Failover OpenVPN mit Quagga

Rossi

Kurze Frage: Ist ein automatisches Failover bei der VPN LAN2LAN Anbindung über 2 verfügbare WAN Interfaces mit pfsense möglich (Protokoll IPSEC oder OpenVPN)? Wir haben mittlerweile dutzende pfsense Installationen im Einsatz und das wäre sozusagen noch das letzte Killerfeature, um endgültig nix anderes mehr einsetzen zu wollen. :P

Edit: OK, hat sich erledigt… ich hätte nur ein bisschen weiter lesen müssen.

flix87

Hallo Rossi,

könntest du vielleicht deine Lösung/Erkenntnis hier posten?
Bin da auch auf der Suche nach etwas was man in der Praxis auch sauber einsetzten kann. Genau aus den Gründen die du auch gesagt hast ;)

Rossi

Mit dem Quagga OSPF Package müsste das so funktionieren wie ich mir das vorstelle. Wir habe heute eine kleine Testumgebung aufgebaut und morgen kann ich mir das ggf. etwas genauer anschauen. Lediglich die Doku scheint etwas dünn zu sein.

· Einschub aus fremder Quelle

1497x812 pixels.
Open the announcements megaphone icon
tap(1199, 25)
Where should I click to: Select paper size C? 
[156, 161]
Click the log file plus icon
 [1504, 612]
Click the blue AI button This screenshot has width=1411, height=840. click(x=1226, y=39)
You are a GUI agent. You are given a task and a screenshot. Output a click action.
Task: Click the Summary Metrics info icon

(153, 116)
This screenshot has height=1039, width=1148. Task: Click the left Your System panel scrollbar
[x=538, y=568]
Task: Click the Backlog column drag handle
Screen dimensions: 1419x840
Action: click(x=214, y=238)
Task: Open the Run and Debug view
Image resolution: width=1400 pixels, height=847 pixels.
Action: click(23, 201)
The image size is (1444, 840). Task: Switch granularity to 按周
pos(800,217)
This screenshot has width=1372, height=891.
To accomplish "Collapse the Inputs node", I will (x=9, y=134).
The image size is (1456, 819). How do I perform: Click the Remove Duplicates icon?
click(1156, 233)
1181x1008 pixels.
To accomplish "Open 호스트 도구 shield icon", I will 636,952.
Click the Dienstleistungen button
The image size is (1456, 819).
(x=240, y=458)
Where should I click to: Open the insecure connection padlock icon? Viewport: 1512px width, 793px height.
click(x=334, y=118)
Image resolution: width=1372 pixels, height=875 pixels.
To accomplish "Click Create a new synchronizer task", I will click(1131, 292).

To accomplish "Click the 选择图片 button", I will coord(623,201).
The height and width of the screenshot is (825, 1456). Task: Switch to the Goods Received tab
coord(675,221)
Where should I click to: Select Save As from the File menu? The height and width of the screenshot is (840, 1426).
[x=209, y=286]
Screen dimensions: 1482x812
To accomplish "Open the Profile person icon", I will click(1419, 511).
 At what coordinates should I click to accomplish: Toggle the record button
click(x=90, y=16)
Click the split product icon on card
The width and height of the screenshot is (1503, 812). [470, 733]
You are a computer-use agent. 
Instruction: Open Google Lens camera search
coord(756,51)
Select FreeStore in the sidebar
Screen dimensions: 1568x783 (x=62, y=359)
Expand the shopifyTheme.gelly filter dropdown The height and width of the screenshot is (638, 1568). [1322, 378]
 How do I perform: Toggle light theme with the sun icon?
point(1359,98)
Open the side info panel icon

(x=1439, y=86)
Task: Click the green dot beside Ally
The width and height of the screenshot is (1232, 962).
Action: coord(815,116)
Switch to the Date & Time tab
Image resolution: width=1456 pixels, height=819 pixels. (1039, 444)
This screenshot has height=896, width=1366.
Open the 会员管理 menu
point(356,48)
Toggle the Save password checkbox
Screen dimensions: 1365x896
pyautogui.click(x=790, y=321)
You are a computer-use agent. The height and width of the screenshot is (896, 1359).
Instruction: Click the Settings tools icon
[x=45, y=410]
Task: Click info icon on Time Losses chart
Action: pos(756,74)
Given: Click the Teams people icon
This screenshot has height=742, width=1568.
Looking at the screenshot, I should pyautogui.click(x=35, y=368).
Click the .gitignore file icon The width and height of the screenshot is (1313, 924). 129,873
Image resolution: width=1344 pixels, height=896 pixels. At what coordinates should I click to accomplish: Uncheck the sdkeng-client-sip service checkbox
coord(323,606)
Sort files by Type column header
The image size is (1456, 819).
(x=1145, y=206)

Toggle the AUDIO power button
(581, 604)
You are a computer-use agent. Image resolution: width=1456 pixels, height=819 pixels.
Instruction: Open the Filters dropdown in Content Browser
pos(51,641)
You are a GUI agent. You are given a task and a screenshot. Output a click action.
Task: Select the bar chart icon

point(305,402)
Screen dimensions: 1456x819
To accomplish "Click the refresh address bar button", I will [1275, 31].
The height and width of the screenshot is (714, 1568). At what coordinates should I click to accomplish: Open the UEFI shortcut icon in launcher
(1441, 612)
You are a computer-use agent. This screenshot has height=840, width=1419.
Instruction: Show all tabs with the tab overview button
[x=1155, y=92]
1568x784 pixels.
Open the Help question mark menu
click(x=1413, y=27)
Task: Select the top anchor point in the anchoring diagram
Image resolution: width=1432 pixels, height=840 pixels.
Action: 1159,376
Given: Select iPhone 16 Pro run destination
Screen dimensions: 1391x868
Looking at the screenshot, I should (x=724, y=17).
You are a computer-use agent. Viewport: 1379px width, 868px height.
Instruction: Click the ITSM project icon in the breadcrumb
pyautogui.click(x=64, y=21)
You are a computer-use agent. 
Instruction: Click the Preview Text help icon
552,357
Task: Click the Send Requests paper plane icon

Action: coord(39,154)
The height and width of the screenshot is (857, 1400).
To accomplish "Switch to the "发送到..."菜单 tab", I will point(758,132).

Edit: Mhhh, interessant wäre zu wissen, ob man pfsense als OpenVPN Client ebenso wie die Roadwarrior so konfiguriert bekommt, dass es zu zwei oder mehreren WANs verbinden kann. Das wäre dann wohl die einfachste Lösung. Da hat nicht zufällig wer Erfahrung mit?

flix87

Wäre super wenn du deine Ergebnisse dann mal posten könntest.

Habe schon mal was aufgebaut mit OpenVPN zwei Tunnel und dann die Tunnel auf Intrefaces gepackt und diese dann in eine Failover Gatewaygruppe gepackt.
Hat zwar geklappt aber kam mir nicht so sauber vor bzw. auch sehr aufwendig und daher auch Fehleranfällig. Außerdem musste ich bei jeden neuen Tunnel ein neues Interface angeleg und die PfSense durchstarten.

Wenns da was schöneres gäbe fände ich super.

Rossi

Es ist praktisch der letzte Grund, weshalb wir von Cisco und Co weggehen wollen… in sofern werde ich da ein wenig Aufwand reinstecken und wenn es funktioniert, dann gibt es hier definitiv eine Anleitung.

Rossi

Heute leider nicht ganz durchgekommen. Wir haben aber jetzt unsere Testumgebung fertig. Folgendes Szenario:

LAN1 - 192.168.211.0/24
|
PFSENSE mit
WAN1 - 192.168.1.1/24 und darüber OpenVPN1 - 192.168.3.0/24–-----.
WAN2 - 192.168.2.1/24 und darüber OpenVPN2 - 192.168.4.0/24---.    |
                                                                                                  |  |
PFSENSE2 mit                                                                              |  |
WAN1 - 192.168.1.2/24 und darüber OpenVPN1 - 192.168.5.0/24---+--'
WAN2 - 192.168.2.2/24 und darüber OpenVPN2 - 192.168.6.0/24---´
|
LAN2 - 192.168.200.0/24

Für die beiden OpenVPN Site2Site Tunnel haben wir NICHT das Remote Netzmerk angegeben. Wenn man das tut, dann kommt einer der beiden Tunnel nicht hoch (Route bereits gesetzt)
Das hin und her Pingen zwischen den OpenVPN Netzwerken funktioniert soweit wie gewünscht.

Nun sind wir an dem Punkt mit Quagga. Leider sieht da die Doku sehr dünn aus. Gibt es hier zufällig jemanden, der sich damit auskennt?
Mein Idee ist, dass Routing so einzurichten, dass beide Seiten wissen, dass sie sowohl über OpenVPN1 wie auch über OpenVPN2 jeweils an das entfernte LAN kommen.

Sorry für die ASCII Zeichnung... nicht meine Stärke. :D

dkst

Hier ist das Englische Tutorial dazu: http://forum.pfsense.org/index.php/topic,24436.msg126273.html

Versuche das ganze auch schon eine Weile. Quagga OSPF Package hatte ich auch schon auf beiden Tunneln laufen leider wurde immer der Default Gateway genutzt.

Wenn es einer von euch hinkriegt, schreibt doch bitte eine Anleitung.
LG

dkst

Das sind meine Verusuche bisher:
http://forum.pfsense.org/index.php/topic,69642.0.html